## Dataset entries
--- BEGIN ---

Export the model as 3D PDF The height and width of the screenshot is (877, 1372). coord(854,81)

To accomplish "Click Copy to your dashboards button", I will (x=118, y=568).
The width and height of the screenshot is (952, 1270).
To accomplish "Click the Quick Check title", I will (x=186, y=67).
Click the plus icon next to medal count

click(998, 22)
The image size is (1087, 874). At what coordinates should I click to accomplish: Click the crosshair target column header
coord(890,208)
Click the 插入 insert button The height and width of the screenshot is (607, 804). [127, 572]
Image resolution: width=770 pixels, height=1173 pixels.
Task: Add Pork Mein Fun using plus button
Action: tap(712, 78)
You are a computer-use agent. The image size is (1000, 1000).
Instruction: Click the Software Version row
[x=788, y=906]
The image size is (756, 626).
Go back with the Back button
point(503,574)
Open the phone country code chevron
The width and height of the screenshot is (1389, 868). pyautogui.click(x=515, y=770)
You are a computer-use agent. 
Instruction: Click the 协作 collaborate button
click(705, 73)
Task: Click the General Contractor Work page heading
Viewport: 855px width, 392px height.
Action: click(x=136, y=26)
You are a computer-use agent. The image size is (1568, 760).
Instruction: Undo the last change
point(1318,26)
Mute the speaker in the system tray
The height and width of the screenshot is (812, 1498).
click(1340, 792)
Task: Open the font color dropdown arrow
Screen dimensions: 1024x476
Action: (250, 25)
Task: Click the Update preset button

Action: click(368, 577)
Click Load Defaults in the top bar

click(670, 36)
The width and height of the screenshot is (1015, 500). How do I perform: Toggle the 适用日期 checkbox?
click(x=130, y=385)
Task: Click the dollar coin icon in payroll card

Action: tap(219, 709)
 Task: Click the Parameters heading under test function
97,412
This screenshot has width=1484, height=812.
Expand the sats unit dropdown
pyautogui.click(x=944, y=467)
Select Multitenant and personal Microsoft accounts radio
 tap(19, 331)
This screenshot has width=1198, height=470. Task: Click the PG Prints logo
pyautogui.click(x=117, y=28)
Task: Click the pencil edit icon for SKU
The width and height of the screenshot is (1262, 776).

--- END ---

## YOUR TASK
Return every one of the lines above, word for word, with nothing changed.

## EXPECTED OUTPUT
Export the model as 3D PDF The height and width of the screenshot is (877, 1372). coord(854,81)

To accomplish "Click Copy to your dashboards button", I will (x=118, y=568).
The width and height of the screenshot is (952, 1270).
To accomplish "Click the Quick Check title", I will (x=186, y=67).
Click the plus icon next to medal count

click(998, 22)
The image size is (1087, 874). At what coordinates should I click to accomplish: Click the crosshair target column header
coord(890,208)
Click the 插入 insert button The height and width of the screenshot is (607, 804). [127, 572]
Image resolution: width=770 pixels, height=1173 pixels.
Task: Add Pork Mein Fun using plus button
Action: tap(712, 78)
You are a computer-use agent. The image size is (1000, 1000).
Instruction: Click the Software Version row
[x=788, y=906]
The image size is (756, 626).
Go back with the Back button
point(503,574)
Open the phone country code chevron
The width and height of the screenshot is (1389, 868). pyautogui.click(x=515, y=770)
You are a computer-use agent. 
Instruction: Click the 协作 collaborate button
click(705, 73)
Task: Click the General Contractor Work page heading
Viewport: 855px width, 392px height.
Action: click(x=136, y=26)
You are a computer-use agent. The image size is (1568, 760).
Instruction: Undo the last change
point(1318,26)
Mute the speaker in the system tray
The height and width of the screenshot is (812, 1498).
click(1340, 792)
Task: Open the font color dropdown arrow
Screen dimensions: 1024x476
Action: (250, 25)
Task: Click the Update preset button

Action: click(368, 577)
Click Load Defaults in the top bar

click(670, 36)
The width and height of the screenshot is (1015, 500). How do I perform: Toggle the 适用日期 checkbox?
click(x=130, y=385)
Task: Click the dollar coin icon in payroll card

Action: tap(219, 709)
 Task: Click the Parameters heading under test function
97,412
This screenshot has width=1484, height=812.
Expand the sats unit dropdown
pyautogui.click(x=944, y=467)
Select Multitenant and personal Microsoft accounts radio
 tap(19, 331)
This screenshot has width=1198, height=470. Task: Click the PG Prints logo
pyautogui.click(x=117, y=28)
Task: Click the pencil edit icon for SKU
The width and height of the screenshot is (1262, 776).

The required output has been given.